WHAT NEEDS TO BE DONE:
Write the entries again exactly, with no line missing.

SUPPLIED ENTRIES: Begin

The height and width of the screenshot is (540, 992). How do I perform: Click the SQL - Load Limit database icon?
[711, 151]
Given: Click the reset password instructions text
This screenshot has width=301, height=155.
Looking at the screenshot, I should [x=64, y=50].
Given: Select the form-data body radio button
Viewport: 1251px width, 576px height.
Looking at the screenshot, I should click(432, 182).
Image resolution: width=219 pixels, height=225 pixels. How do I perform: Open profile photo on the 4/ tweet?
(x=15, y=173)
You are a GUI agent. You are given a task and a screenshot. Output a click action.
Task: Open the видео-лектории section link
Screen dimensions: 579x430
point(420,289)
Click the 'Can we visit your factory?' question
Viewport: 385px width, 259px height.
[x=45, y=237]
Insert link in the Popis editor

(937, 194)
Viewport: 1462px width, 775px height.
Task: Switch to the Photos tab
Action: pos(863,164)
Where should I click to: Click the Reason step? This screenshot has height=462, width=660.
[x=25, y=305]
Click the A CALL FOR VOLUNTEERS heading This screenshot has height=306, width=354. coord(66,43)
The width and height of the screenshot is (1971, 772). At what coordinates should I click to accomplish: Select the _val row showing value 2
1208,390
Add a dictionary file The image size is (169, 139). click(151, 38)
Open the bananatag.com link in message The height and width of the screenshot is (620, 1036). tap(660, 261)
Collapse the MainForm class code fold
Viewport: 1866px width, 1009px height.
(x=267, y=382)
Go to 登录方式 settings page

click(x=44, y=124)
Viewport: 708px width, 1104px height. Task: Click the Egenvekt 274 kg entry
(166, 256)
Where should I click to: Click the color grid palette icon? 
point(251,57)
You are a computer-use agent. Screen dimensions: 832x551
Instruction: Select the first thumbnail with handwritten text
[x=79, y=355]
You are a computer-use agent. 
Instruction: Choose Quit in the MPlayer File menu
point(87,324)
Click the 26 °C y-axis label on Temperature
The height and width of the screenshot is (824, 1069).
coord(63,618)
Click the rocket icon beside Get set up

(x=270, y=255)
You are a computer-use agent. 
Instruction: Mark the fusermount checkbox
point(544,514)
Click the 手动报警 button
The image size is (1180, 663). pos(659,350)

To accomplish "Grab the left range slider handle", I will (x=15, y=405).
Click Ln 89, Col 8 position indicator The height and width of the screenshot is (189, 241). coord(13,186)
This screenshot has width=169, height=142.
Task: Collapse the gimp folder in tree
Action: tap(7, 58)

SUPPLIED ENTRIES: End

RESULT BELOW:
The height and width of the screenshot is (540, 992). How do I perform: Click the SQL - Load Limit database icon?
[711, 151]
Given: Click the reset password instructions text
This screenshot has width=301, height=155.
Looking at the screenshot, I should [x=64, y=50].
Given: Select the form-data body radio button
Viewport: 1251px width, 576px height.
Looking at the screenshot, I should click(432, 182).
Image resolution: width=219 pixels, height=225 pixels. How do I perform: Open profile photo on the 4/ tweet?
(x=15, y=173)
You are a GUI agent. You are given a task and a screenshot. Output a click action.
Task: Open the видео-лектории section link
Screen dimensions: 579x430
point(420,289)
Click the 'Can we visit your factory?' question
Viewport: 385px width, 259px height.
[x=45, y=237]
Insert link in the Popis editor

(937, 194)
Viewport: 1462px width, 775px height.
Task: Switch to the Photos tab
Action: pos(863,164)
Where should I click to: Click the Reason step? This screenshot has height=462, width=660.
[x=25, y=305]
Click the A CALL FOR VOLUNTEERS heading This screenshot has height=306, width=354. coord(66,43)
The width and height of the screenshot is (1971, 772). At what coordinates should I click to accomplish: Select the _val row showing value 2
1208,390
Add a dictionary file The image size is (169, 139). click(151, 38)
Open the bananatag.com link in message The height and width of the screenshot is (620, 1036). tap(660, 261)
Collapse the MainForm class code fold
Viewport: 1866px width, 1009px height.
(x=267, y=382)
Go to 登录方式 settings page

click(x=44, y=124)
Viewport: 708px width, 1104px height. Task: Click the Egenvekt 274 kg entry
(166, 256)
Where should I click to: Click the color grid palette icon? 
point(251,57)
You are a computer-use agent. Screen dimensions: 832x551
Instruction: Select the first thumbnail with handwritten text
[x=79, y=355]
You are a computer-use agent. 
Instruction: Choose Quit in the MPlayer File menu
point(87,324)
Click the 26 °C y-axis label on Temperature
The height and width of the screenshot is (824, 1069).
coord(63,618)
Click the rocket icon beside Get set up

(x=270, y=255)
You are a computer-use agent. 
Instruction: Mark the fusermount checkbox
point(544,514)
Click the 手动报警 button
The image size is (1180, 663). pos(659,350)

To accomplish "Grab the left range slider handle", I will (x=15, y=405).
Click Ln 89, Col 8 position indicator The height and width of the screenshot is (189, 241). coord(13,186)
This screenshot has width=169, height=142.
Task: Collapse the gimp folder in tree
Action: tap(7, 58)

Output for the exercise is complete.